§ **Assignment**
In the passage about Bernard's football career, what contract did he sign with the Bills on March 7, 2025?

§ **Exercise passage**
────────

On March 7, 2025, Bernard signed a four-year, $50 million contract extension with the Bills. He was the team's second-leading tackler up until injuring his elbow against the Houston Texans, in which he collided with teammate Matt Milano. Bernard missed several games afterwards.

==NFL career statistics==

Legend
| Bold | Career high |

===Regular season===

Year: Team; Games; Tackles; Interceptions; Fumbles
GP: GS; Cmb; Solo; Ast; TFL; QBH; Sck; Sfty; PD; Int; Yds; Avg; Lng; TD; FF; FR; Yds; Avg; TD
2022: BUF; 16; 1; 22; 11; 11; 0; 0; 0.0; 0; 0; 0; 0; —; 0; 0; 0; 0; 0; —; 0
2023: BUF; 17; 17; 143; 84; 59; 10; 9; 6.5; 0; 5; 3; 2; 0.7; 2; 0; 0; 3; -1; -0.3; 0
2024: BUF; 13; 13; 104; 55; 49; 5; 3; 1.0; 0; 3; 2; 1; 0.5; 1; 0; 0; 1; 0; 0.0; 0
2025: BUF; 12; 11; 65; 44; 21; 7; 2; 0.0; 0; 3; 1; 24; 24.0; 24; 0; 0; 2; 0; 0.0; 0
2026: BUF; 2; 2; 17; 9; 8; 2; 0; 0.0; 0; 1; 0; 0; 0; 0; 0; 0; 1; 0; 0.0; 0
Career: 60; 44; 351; 203; 148; 24; 14; 7.5; 0; 12; 6; 27; 4.5; 24; 0; 0; 7; -1; -0.3; 0

===Postseason===

Year: Team; Games; Tackles; Interceptions; Fumbles
GP: GS; Cmb; Solo; Ast; TFL; QBH; Sck; Sfty; PD; Int; Yds; Avg; Lng; TD; FF; FR; Yds; Avg; TD
2022: BUF; 1; 0; 1; 0; 1; 0; 0; 0.0; 0; 0; 0; 0; 0; 0; 0; 0; 0; 0; 0; 0
2023: BUF; 1; 1; 4; 3; 1; 0; 0; 0.0; 0; 2; 0; 0; 0; 0; 0; 0; 1; 0; 0; 0
2024: BUF; 3; 3; 16; 10; 6; 1; 0; 0.0; 0; 0; 0; 0; 0; 0; 0; 1; 1; 0; 0; 0
2025: BUF; Did not play due to injury
Career: 5; 4; 21; 13; 8; 1; 0; 0.0; 0; 2; 0; 0; 0; 0; 0; 1; 2; 0; 0; 0

==Personal life==
Bernard is engaged to Tayler Bernard. She holds a doctorate in physical therapy from Baylor. Their daughter, Jordy, was born in May 2025.

────────

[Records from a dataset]
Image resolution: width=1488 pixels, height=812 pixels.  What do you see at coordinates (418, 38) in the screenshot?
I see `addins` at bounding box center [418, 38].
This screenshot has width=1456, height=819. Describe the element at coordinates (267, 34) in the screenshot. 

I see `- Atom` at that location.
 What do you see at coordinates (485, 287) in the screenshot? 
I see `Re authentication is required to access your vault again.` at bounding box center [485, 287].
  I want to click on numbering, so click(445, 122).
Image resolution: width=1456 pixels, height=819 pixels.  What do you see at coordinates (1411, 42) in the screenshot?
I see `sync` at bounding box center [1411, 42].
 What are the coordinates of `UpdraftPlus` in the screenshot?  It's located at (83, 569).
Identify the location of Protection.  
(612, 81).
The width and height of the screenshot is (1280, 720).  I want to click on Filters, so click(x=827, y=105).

────────

§ **Answer below**
He signed a four-year, $50 million contract extension.